• [Data extracts]

++++++

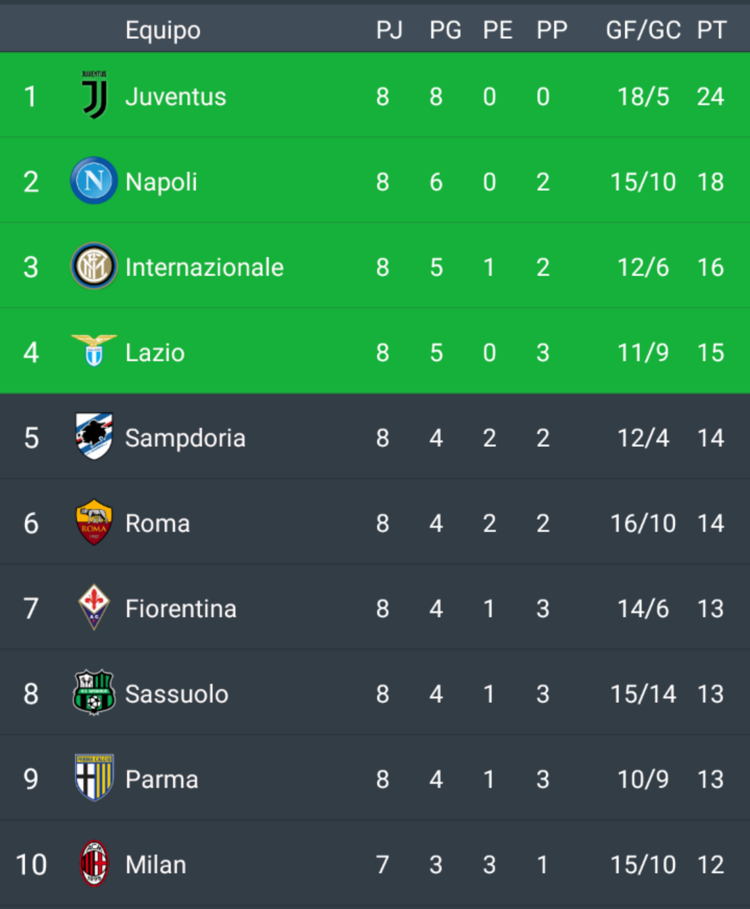Select the Internazionale badge icon
The height and width of the screenshot is (909, 750).
94,266
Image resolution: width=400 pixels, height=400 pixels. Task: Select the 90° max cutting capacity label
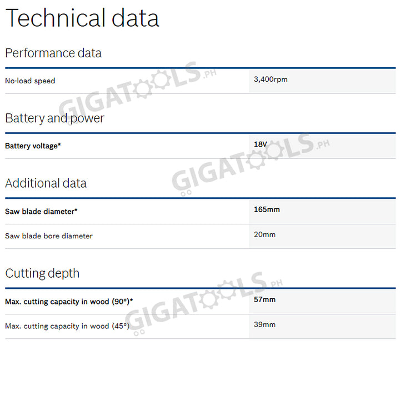tap(69, 302)
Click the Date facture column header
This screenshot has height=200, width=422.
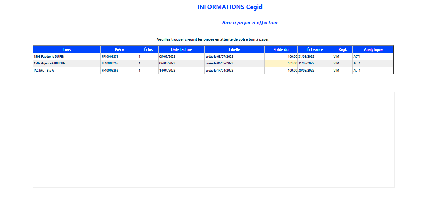pyautogui.click(x=182, y=49)
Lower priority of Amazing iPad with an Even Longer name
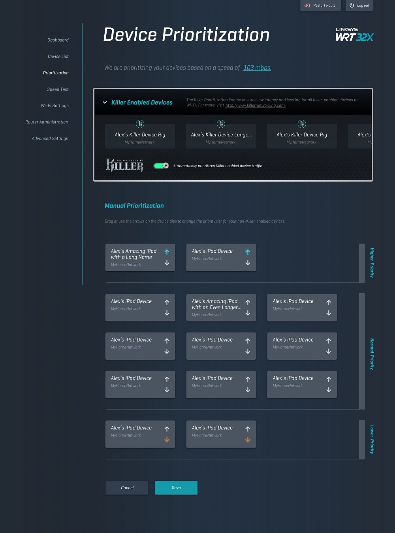Screen dimensions: 395x533 click(x=248, y=313)
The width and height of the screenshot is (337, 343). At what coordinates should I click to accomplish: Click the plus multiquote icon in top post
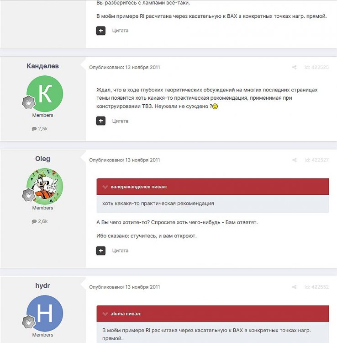pos(100,31)
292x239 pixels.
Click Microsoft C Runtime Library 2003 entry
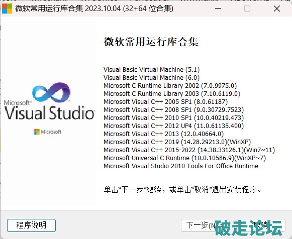tap(172, 94)
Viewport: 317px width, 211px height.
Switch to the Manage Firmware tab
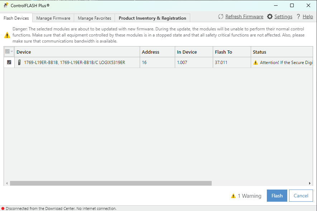click(53, 18)
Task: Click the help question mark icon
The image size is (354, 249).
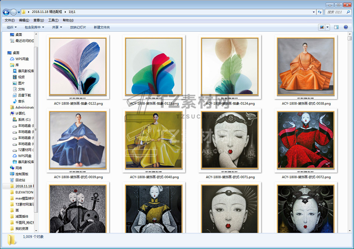Action: (345, 27)
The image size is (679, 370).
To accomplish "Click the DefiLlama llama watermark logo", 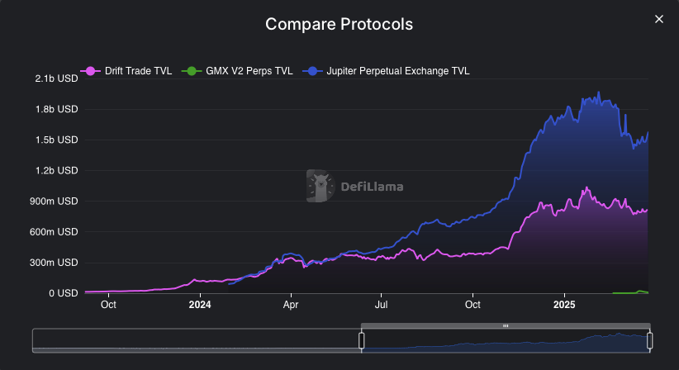I will (x=321, y=186).
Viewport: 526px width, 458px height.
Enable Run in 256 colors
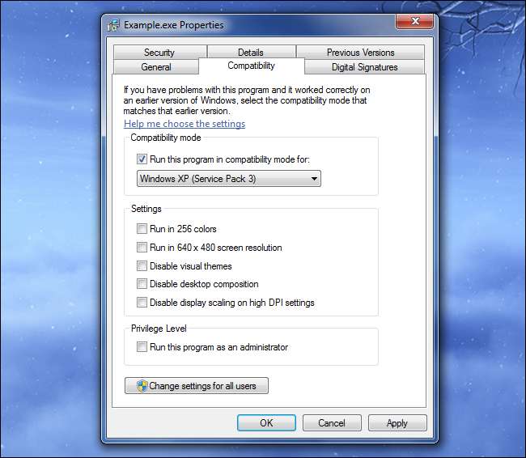(142, 229)
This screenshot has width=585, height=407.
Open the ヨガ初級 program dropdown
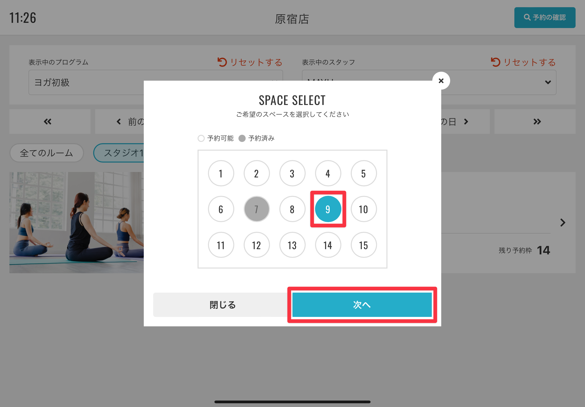86,82
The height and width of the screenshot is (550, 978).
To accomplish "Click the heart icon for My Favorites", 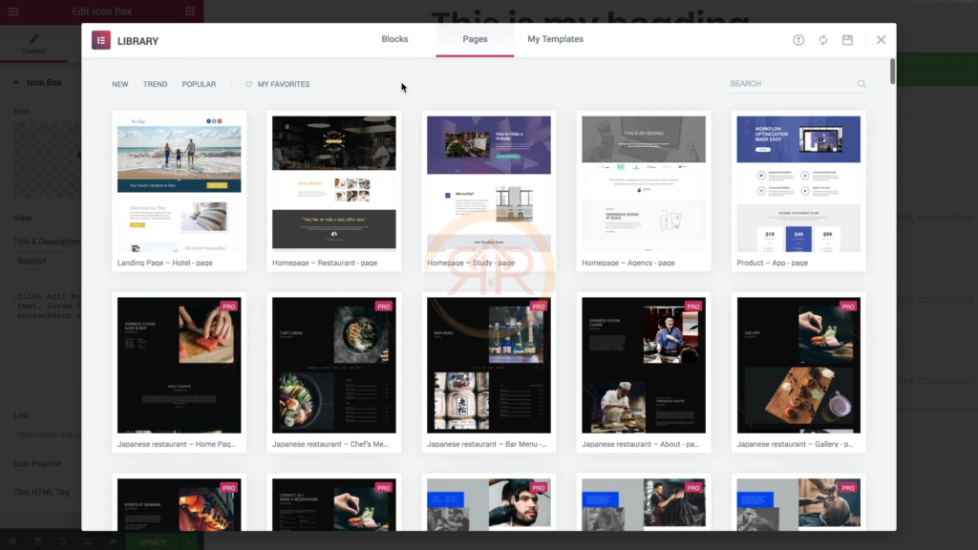I will (249, 84).
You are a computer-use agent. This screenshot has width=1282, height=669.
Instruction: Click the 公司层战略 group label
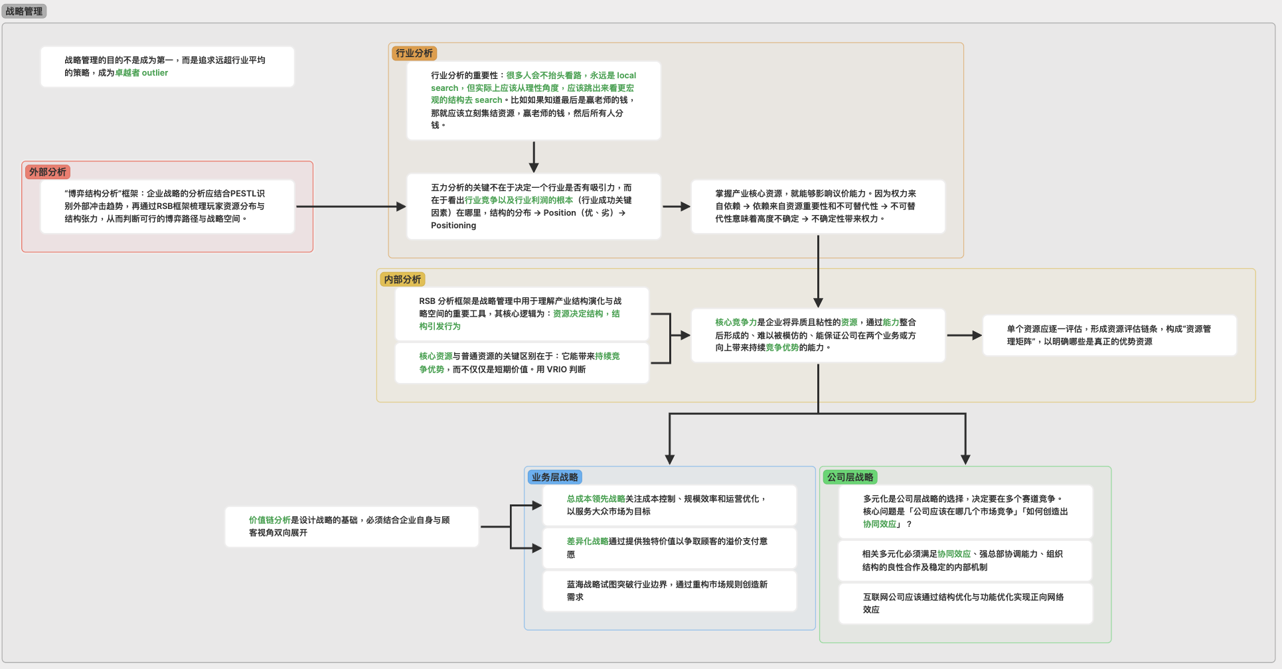pyautogui.click(x=850, y=477)
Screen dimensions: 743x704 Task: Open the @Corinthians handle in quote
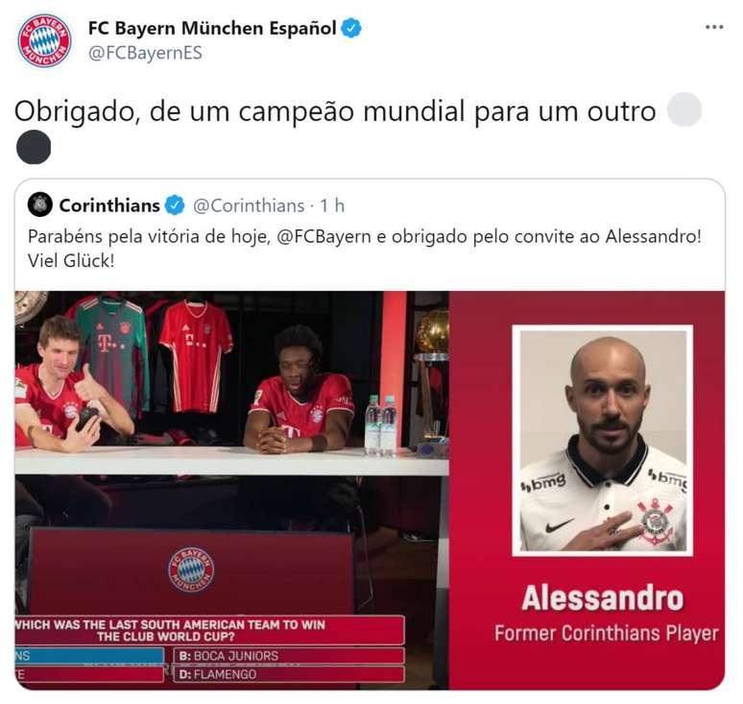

++++++

• [What this task involves] Every line above with the string "Viewport" in it should be copied into the answer.

• [Response area]
Viewport: 317px width, 211px height.
Viewport: 526px width, 458px height.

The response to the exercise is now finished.